To start, I have a system as a prototype of my hypothesis that mostly works. It's not ideal, and I like to tinker with it to try to make it better. Here are some concerns right now
- efficiency; computational efficiency isn't key to my work, but it helps me test the accuracy of the algorithm. Waiting 15-30 minutes to get a result and then analysing it to see where any problems may lie is a lot less productive than getting a result in one minute. So, I'll work on that.
- background knowledge; I need to understand two domains, one of linguistics and one of natural language processing. In my first year, I acquainted myself with a lot of linguistics, but lately, I've only paid attention to computation. I want to expand my understanding of linguistics in the hopes that it will serve my Masters better.

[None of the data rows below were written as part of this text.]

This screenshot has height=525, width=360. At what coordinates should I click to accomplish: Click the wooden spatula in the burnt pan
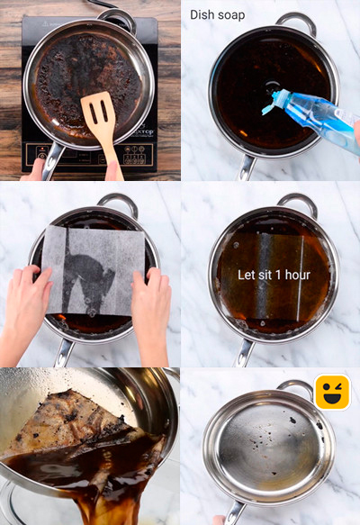click(101, 127)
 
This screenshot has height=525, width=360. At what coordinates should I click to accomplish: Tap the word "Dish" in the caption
click(200, 14)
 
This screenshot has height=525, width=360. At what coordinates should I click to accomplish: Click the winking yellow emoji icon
click(333, 392)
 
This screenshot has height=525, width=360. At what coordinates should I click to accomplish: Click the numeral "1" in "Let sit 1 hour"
click(278, 276)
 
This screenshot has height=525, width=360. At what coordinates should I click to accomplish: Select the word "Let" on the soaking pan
click(245, 276)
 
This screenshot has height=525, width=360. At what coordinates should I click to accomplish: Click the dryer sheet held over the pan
click(94, 269)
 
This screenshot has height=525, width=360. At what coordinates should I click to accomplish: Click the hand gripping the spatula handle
click(113, 171)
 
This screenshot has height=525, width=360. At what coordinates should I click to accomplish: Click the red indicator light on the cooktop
click(42, 149)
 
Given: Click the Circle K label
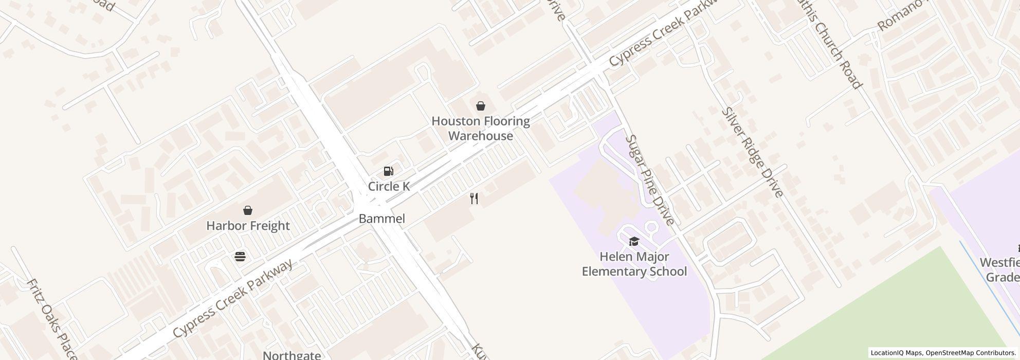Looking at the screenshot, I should tap(389, 186).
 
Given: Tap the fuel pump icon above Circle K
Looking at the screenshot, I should tap(389, 171).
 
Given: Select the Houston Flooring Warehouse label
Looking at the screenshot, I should tap(481, 129).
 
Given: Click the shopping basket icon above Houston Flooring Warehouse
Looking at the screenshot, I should tap(480, 106).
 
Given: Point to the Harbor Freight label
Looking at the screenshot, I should tap(248, 226).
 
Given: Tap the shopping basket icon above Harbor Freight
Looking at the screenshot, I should tap(248, 210).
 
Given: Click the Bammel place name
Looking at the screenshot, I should tap(381, 219).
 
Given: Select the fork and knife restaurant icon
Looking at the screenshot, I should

- visualisation; it's been hard to clearly explain to some other people exactly how the algorithm operates if they're not already deeply into computer science. I'd like to be able to have it visualise its progress as it runs so people can see its behaviour.
- stateliness; right now each run of the system starts fresh, and a grammar must be retrained from scratch. What I would prefer would be able to have a built grammar that persists between runs, and that I can continue to add to. I've used some of my GXml work to help with this a little, but I need to do more.